Pavel left behind his entire life in San Diego when he flew out to Romania this month with the hopes of “providing humanitarian assistance” to Ukrainian refugees.

Neasa Cumiskey

A Bono lookalike who booked a one-way ticket to Romania to volunteer at a Ukrainian refugee camp along the border has said that he “may not return” home.

Pavel Sfera (46) is one of the world’s leading Bono impersonators and tribute artists but has swapped his musical career for a life of humanitarianism with no plans of looking back.

Pavel left behind his entire life in San Diego when he flew out to Romania this month with the hopes of “providing humanitarian assistance” to Ukrainian refugees.

“I’ve been here now a week officially,” he told sundayworld.com from his station at the Ukraine-Romania border, which is about five hours away from Odessa.

“I have lots to live for in the States but I have lots to live for here as well. There’s a humanitarian calling.

“I prepared a will and had it certified before I left. I may not return. I may not return even alive.

“I’m elated that I can be here, but I don’t know if I’m going to go back. I’m going to stay here as long as I can. The last thing I want to do is have the war get worse and me leave.
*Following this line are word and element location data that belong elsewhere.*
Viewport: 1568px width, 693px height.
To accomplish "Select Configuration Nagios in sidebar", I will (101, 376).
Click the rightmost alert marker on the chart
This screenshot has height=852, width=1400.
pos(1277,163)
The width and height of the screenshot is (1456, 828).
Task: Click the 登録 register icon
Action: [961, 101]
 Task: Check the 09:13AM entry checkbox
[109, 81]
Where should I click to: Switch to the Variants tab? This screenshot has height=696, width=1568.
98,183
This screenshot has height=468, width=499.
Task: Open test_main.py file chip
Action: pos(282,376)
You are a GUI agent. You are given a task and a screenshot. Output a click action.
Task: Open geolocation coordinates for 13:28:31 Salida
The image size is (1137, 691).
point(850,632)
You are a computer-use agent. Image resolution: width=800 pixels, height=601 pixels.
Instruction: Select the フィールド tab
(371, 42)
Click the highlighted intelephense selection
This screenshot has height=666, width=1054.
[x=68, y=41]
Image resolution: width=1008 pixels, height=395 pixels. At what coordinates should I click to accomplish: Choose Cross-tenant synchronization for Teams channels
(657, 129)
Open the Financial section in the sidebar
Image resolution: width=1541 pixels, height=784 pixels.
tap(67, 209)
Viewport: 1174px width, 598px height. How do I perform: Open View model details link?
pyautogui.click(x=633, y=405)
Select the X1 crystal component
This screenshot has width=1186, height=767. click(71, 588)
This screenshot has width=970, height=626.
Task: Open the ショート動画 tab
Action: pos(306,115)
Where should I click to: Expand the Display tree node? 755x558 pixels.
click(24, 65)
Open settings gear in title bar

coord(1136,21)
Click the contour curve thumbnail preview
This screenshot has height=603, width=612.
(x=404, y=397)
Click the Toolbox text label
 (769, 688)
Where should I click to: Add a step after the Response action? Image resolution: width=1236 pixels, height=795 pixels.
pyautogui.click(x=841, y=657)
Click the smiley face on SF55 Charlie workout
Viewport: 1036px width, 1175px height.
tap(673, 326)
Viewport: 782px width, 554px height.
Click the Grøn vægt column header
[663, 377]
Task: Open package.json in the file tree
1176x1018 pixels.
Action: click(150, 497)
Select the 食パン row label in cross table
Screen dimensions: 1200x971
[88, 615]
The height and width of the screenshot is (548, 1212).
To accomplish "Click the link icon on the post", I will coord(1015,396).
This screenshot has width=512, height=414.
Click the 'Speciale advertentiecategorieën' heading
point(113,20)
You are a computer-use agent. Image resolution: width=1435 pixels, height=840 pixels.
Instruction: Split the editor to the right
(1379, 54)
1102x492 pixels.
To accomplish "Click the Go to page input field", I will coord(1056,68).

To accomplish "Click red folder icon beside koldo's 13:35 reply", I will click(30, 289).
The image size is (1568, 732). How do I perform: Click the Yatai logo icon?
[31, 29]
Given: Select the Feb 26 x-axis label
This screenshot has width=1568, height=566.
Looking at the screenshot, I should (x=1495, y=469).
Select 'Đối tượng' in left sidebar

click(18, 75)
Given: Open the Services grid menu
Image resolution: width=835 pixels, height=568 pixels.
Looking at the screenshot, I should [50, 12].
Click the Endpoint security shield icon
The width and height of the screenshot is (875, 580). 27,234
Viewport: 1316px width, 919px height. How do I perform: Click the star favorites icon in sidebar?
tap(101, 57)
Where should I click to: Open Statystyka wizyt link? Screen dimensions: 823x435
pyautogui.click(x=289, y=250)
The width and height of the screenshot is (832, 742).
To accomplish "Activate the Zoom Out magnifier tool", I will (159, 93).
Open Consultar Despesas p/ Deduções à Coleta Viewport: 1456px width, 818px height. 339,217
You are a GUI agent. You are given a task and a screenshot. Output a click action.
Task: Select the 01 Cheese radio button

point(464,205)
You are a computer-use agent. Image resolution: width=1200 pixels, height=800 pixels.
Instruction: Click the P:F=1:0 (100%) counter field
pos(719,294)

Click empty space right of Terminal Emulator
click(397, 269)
I don’t think I could live with myself if that happened.

“You can’t leave people behind, especially families like this. It’s tough but we’re doing everything in our power to help them feel like there’s direction. I’m a refugee myself so I get emotional over stuff like this.”

Pavel, who has been impersonating Bono professionally for the past 20 years, said that he’s been using his likeness as the U2 frontman to raise morale by playing a few tunes for everyone to enjoy.

“I did Romania’s Got Talent a few years ago and did the whole Bono thing so I've got a bit of notoriety here. Every time I come into the tent here, someone’s playing some U2,” he explained.

“I brought a guitar over here but it got lost at the airport and no one seems to know where it’s at. I want to perform. I performed one night when I borrowed a guitar from a Gypsy girl here and played a few tunes.

“Hallelujah by Leonard Cohen was quite popular and we did some gospel stuff. You could see their faces change and light up. I want them to have these memories.”

He said that he’s met dozens of amazing people in the past week spent at the camp, from his fellow volunteers to the refugees themselves.

“We’re supportive of one another. There’s a lot of volunteers. Some of these people are working 12 to 14 hours a day and no one’s paying them. They don’t consider themselves humanitarians.

“There’s a young couple here, a Ukrainian couple. They’ve been here five months and they’re so fun to watch because they’re giddy and playful. They’re doing humanitarian work and they’re not getting paid. This is how they’re spending their honeymoon.

“Given the circumstances, it’s been a good scenario with the staff here and I’m elated that we can afford the time, the effort, and some of the resources needed to make this thing as efficient as possible.”

Staff at the Ukraine-Romanian border are expecting somewhere between 1,000 and 2,000 asylum seekers over the next few days.

“That’s a lot of people, luggage, kids,” said Pavel.

“As long as our efforts are effective, that’s crucial for me. Everyone has the capacity to do something with what tools they have. I believe in spreading the love.”